Recipes by Guy Williams: Cantonese Beef with Black Bean Sauce; Chicken Breasts a la Ranieri



Guy Williams' Cantonese Beef with Black Bean Sauce

1 pound sirloin tip, cut in 1-inch strips
1 pound washed Chinese string (or regular) beans
2 scallions
1/2-inch piece fresh ginger root
1 clove garlic
1 tablespoon fermented black beans
1 tablespoon gin (or sherry)
2 tablespoon soy sauce
1/2 teaspoon sugar
1 tablespoon cornstarch
2 tablespoons water
1 egg, beaten
1/2 cup canned beef broth
2 tablespoons peanut oil

Preparation: Slice beef diagonally with Chinese cleaver into bite-size pieces. Remove stem ends of string beans, slice diagonally into one-inch pieces Cut scallions into two-inch pieces. Crush ginger, garlic and black bean together. In small bowl mix together gin (or sherry), soy sauce and sugar. Mix cornstarch and water in a bowl until smooth.

Cooking: Heat oil in Chinese wok (or electric frying pan) over high heat. Add ginger mixture, stir-frying about 1 minute. Add beef, stirring constantly until meat turns white. Add gin mixture and scallions, stir 1 minute. Add string beans and toss. Add beef broth, cover, lower heat and cook 5-7 minutes or until beans are crisp. Stir in cornstarch mixture, stirring until thickened. Pour in egg, turning off heat. Stir again and serve at once over steamed rice. Serves 4.

Guy Williams' Chicken Breasts a la Ranieri

6 chicken breasts each weighing about a pound
Seasoned flour
3/4 stick sweet butter
2 tablespoons flour
1 cup milk
1/4 cup freshly grated Parmesan (or Romano) cheese
1/4 cup coarsely grated Swiss (or Gruyere) cheese
1/8 teaspoon salt
A few gratings freshly ground pepper
2 tablespoons dry vermouth

Have butcher bone chicken breasts, flatten with meat cleaver (or Chinese vegetable cleaver) and trim off any loose skin so each breast is compact in shape. Place seasoned flour in paper bag, put chicken in bag, shake vigorously; coating each piece lightly.

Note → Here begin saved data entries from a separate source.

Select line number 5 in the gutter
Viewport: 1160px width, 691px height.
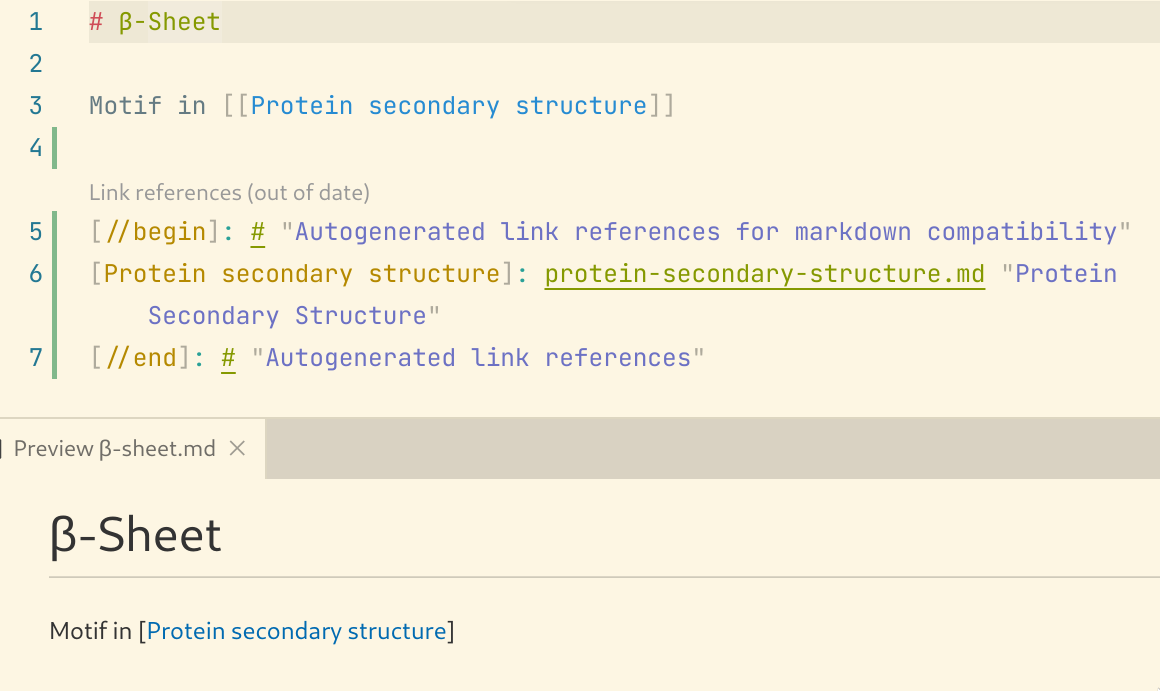tap(36, 232)
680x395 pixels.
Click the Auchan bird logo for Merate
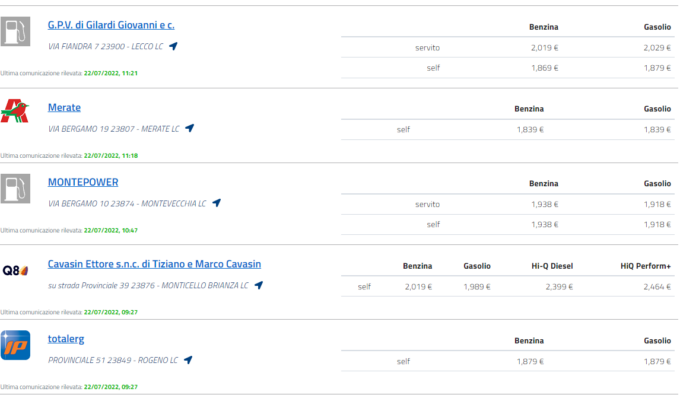[x=15, y=111]
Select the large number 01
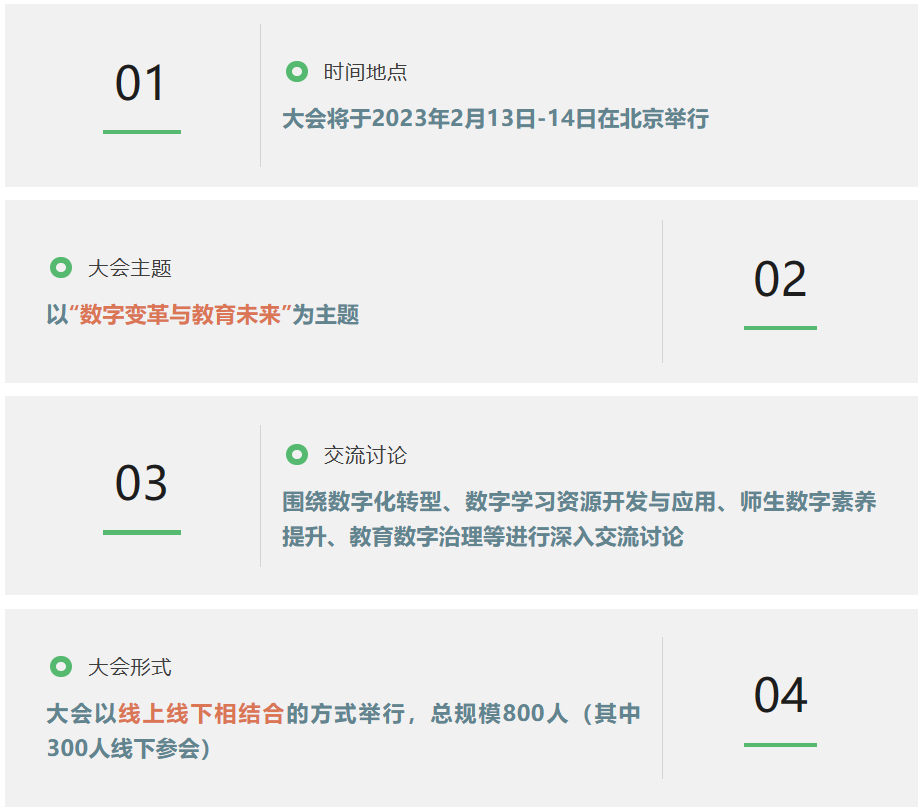 (140, 83)
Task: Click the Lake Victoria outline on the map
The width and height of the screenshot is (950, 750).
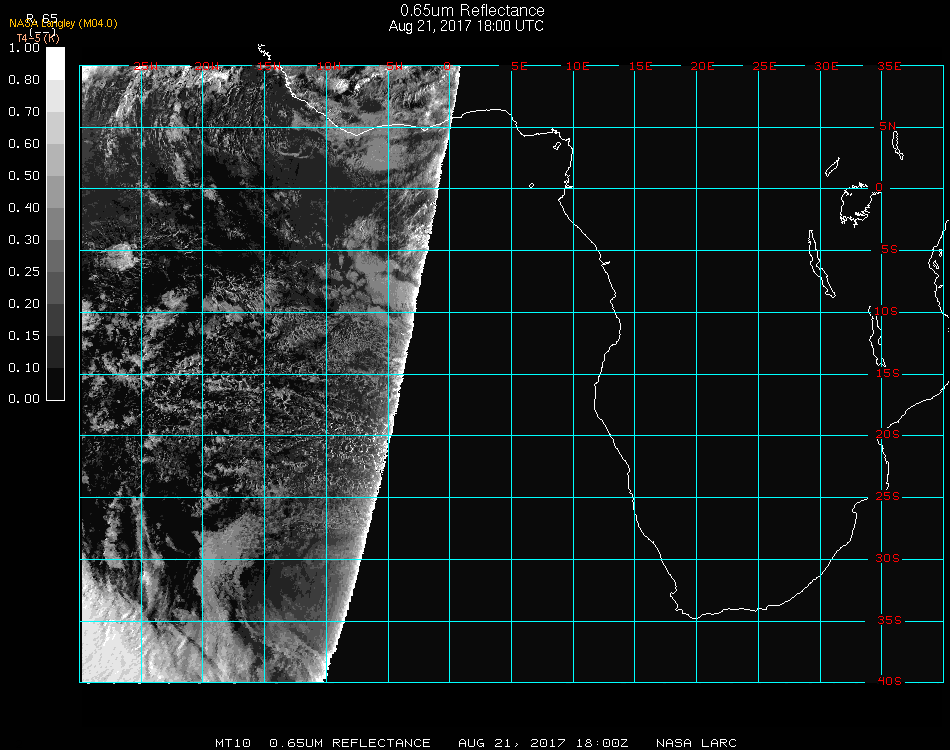Action: (x=855, y=204)

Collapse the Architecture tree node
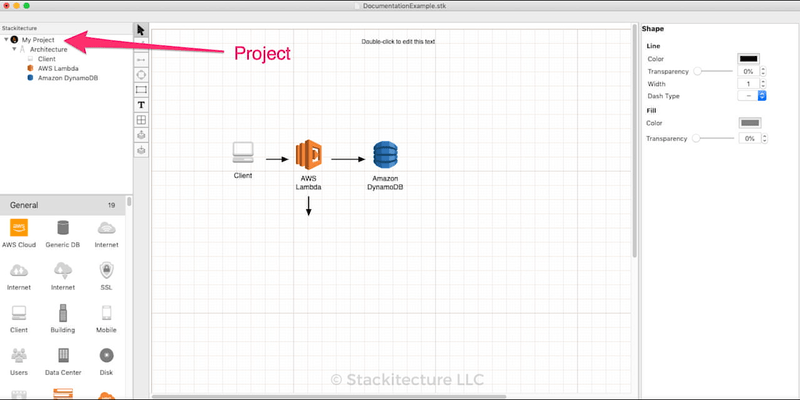[x=14, y=49]
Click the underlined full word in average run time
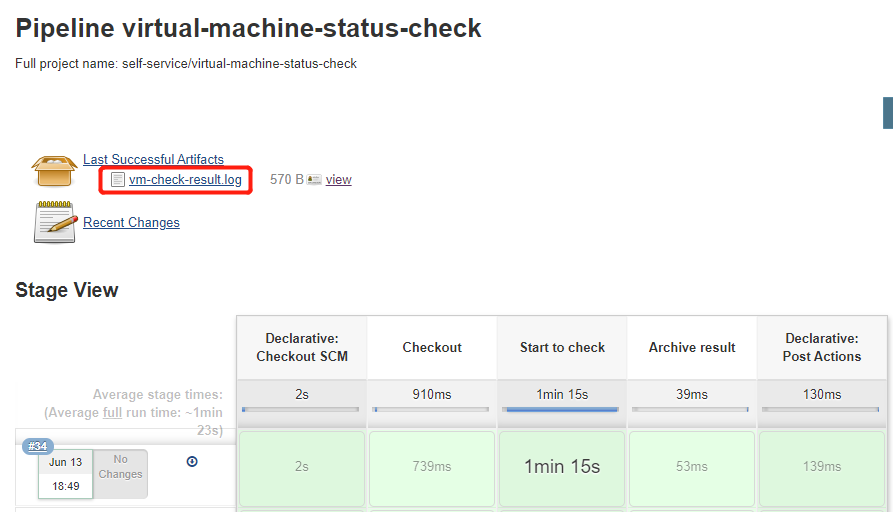The height and width of the screenshot is (512, 893). pos(113,412)
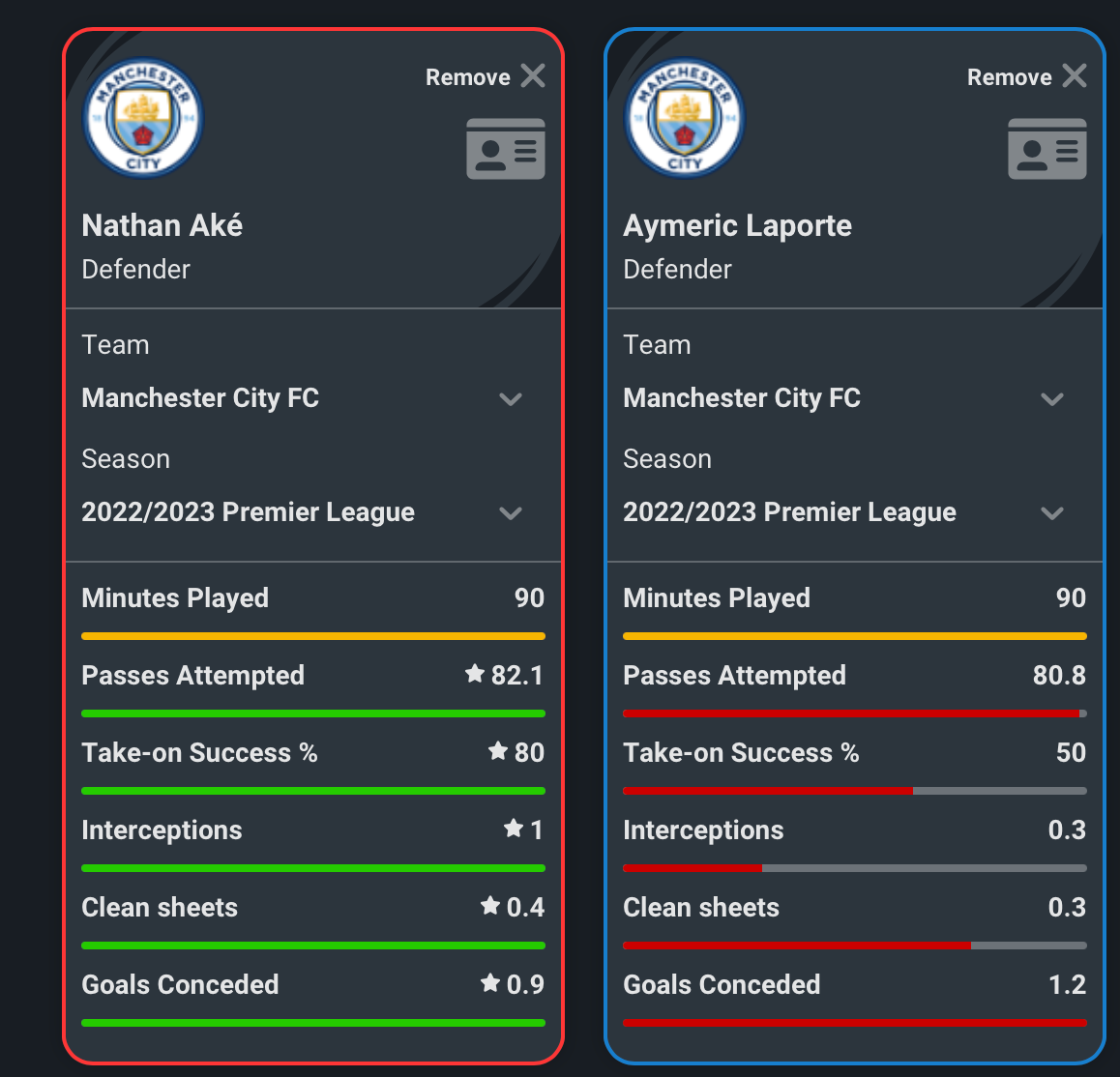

Heat butter in large 12-inch skillet until sizzling. Brown breasts on both sides over medium heat until fork-tender and golden-brown; remove pieces to aluminum foil-lined broiling pan. Combine Parmesan and Swiss cheese, salt and pepper, mix well; press on top of each chicken breast.

Gradually stir flour in skillet with pan drippings, heating over low flame several minutes while stirring. Gradually add milk, stirring constantly over low heat. Cook until smooth to desired thickness.

Run chicken breasts under broiler until cheese is melted and golden. Reheat cream gravy, adding vermouth (or extra milk) as needed. Correct seasonings. Serve with cooked wild rice. Serves 6.